ADAPTING SMARTPHONE FOR MULTI-SPECTRAL IMAGING (MSI)

ADAPTING SMARTPHONE FOR MULTI-SPECTRAL IMAGING (MSI)

By Chuong Tran, Phong Tran, James Le, Eigen Imaging Inc., April 2013

ABSTRACT

Our paper showed that recent smartphones offer a promising platform for the development of challenging mobile multispectral image analysis applications.  Results from our Android app implemented on a Google Galaxy Nexus smartphone show that multispectral or Color Infrared (CIR) imagery analysis can extract useful information specific to the applications which could opens the door for interesting mobile CIR imaging and detection applications. Many concepts known from traditional desktop architectures carry over to Android platform which the Java Native Interface allows us to execute time-critical algorithms using native instructions. Algorithms can be developed device-independently in C or C++, while the compilers provide strategies for automatic code optimization. However, interactions with special devices such as the camera, display, or user interface still require special care and must be optimized manually. Architecture-specific optimizations can be made to further improve performance. Many devices now have Single instruction, multiple data (SIMD) co-processors (i.e. ARM Cortex with NEON cores) that can result in a drastic speed-up for certain math functions. This can result in real-time performance on supported devices. The NDK allows support for multiple architectures within an app, so supported devices will use the hardware-accelerated functions, while unsupported devices will fall back to the software-only algorithm. With the right training and tools, multispectral imagery can be leveraged to help the naked eye see things that may not have been visible before.

INTRODUCTION

Multispectral imager (MSI) has been used the most for remote sensing in natural resources applications because of its ability to "see" the health of vegetation. The NIR wavelengths of light are reflected most abundantly by healthy green vegetation.  As vegetation health decreases, MSI can detect those changes long before a human eye would be able to see them. Different types of vegetation also reflect different amounts of NIR energy. This fact lets image analysts identify the different types of vegetation in an image. Natural resources are not the only place where MSI is useful. Water and asphalt, in particular, absorb almost all of the NIR wavelengths of light. This allows a user to easily identify manmade surfaces such parking lots, sidewalks and driveways, because most the NIR energy is absorbed by these features and appears in the imagery as black or shades of gray making them easily identifiable.  Figure 1 shows typical spectra signatures of land covers.

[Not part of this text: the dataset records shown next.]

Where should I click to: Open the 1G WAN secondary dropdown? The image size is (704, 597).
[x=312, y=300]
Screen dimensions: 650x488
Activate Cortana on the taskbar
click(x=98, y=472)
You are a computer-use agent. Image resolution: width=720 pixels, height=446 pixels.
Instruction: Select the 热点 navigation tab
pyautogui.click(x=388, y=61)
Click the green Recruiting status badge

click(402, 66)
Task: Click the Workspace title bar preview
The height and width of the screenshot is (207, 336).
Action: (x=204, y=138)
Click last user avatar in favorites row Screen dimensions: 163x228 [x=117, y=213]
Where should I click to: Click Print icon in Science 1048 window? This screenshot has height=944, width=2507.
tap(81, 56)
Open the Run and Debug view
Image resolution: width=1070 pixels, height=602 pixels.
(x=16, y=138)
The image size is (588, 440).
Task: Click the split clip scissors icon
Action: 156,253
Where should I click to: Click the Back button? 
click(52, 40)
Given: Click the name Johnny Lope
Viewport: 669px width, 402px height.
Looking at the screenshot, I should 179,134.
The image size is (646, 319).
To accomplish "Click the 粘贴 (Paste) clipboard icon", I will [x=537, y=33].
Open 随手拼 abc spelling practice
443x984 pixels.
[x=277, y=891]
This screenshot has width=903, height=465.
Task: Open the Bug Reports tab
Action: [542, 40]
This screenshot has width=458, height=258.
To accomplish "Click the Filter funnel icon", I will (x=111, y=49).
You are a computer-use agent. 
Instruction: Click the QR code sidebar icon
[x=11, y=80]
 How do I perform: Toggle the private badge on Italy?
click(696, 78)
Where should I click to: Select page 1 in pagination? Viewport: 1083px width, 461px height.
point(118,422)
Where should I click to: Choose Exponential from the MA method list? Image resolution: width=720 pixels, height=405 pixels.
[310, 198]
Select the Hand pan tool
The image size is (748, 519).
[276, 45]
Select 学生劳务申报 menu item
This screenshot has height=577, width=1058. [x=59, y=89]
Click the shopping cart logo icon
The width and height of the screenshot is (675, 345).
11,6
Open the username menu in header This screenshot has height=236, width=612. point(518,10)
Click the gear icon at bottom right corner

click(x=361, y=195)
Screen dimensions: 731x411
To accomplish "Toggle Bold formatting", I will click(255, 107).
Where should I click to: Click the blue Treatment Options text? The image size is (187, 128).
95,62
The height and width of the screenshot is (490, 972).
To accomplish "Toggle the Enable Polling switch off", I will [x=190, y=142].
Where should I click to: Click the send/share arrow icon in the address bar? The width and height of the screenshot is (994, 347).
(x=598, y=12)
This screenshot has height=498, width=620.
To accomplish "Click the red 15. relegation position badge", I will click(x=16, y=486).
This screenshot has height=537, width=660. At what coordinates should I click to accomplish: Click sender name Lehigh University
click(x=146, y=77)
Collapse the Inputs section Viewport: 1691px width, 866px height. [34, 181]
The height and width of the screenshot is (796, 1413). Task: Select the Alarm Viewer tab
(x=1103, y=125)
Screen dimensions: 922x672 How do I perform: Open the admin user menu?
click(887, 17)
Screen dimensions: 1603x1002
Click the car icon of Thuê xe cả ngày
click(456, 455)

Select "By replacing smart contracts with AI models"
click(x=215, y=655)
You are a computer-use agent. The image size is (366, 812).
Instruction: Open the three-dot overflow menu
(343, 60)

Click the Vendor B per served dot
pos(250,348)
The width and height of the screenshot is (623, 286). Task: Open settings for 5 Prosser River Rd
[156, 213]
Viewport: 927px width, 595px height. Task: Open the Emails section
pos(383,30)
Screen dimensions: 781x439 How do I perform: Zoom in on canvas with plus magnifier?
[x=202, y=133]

Figure 1.  Example of Land covers Spectral Response

VIS to NIR Sensing

Visible optical imagers are designed to emulate human by detecting lights in the visible spectrum (VIS 400-700nm) resulting in a "true color" image. However, additional information can be seen in  the near infrared (NIR 700-1500nm) which cannot be seen to the eye.  Different materials reflect and absorb differently depending on incident light, combining both visible and near infrared spectra sensing, their spectral reflectance signatures can greatly enhances image visual interpretation.   For example, Oak trees reflect a different light signature of the infrared spectrum than do Evergreens, thus they appear on the image as two different colors so an image analyst can identify different types of trees just by using multispectral image analysis tools.

MSI imagery appears unusual in colors because the colors that the features appear in are the exact opposite of what we expect to see in many cases. Interpretation of a multispectral color composite image will require the knowledge of the spectral reflectance signature of the targets in the scene.  Many image processing and analysis techniques have been developed to aid the interpretation of remote sensing images and to extract as much information as possible from the images.

MSI for remote sensing is not a new technology. It has existed in black and white form before color film. Today, digital imaging uses either CCD or CMOS sensor which has a wavelength response from about 350 nm to 1,000 nm.  These sensors use a Bayer pattern array of filters to obtain red, green and blue bands for a digital image. Certain cameras have Bayer-pattern filters that transmit significant amounts of NIR radiation through the blue, green ,and red channels as shown in Figure 2., thus most high quality digital cameras have an internal NIR cut-off filters to allow only VIS spectrum through in order to produce accurate color images . This NIR filter can be replaced, for example, with blue band cut-off filter allowing the raw digital camera image to be post processed into a CIR image consists of green, red, and NIR.

 

Figure 2. Example of CMOS Sensor Spectral Response and NIR cut off filter

MULTI-SPECTRAL SMARTPHONE PROTOTYPE SYSTEM

To exploit MSI advantages, it is important to think of MSI imaging as an interrelated system that involves the scene illumination, sensor, and data processing.  The scene is the most complex part for most applications since one cannot easily control its natural environment illumination.  Sensing and data processing can be adequately designed to closely capture the data needed for extracting useful  information specific to the applications.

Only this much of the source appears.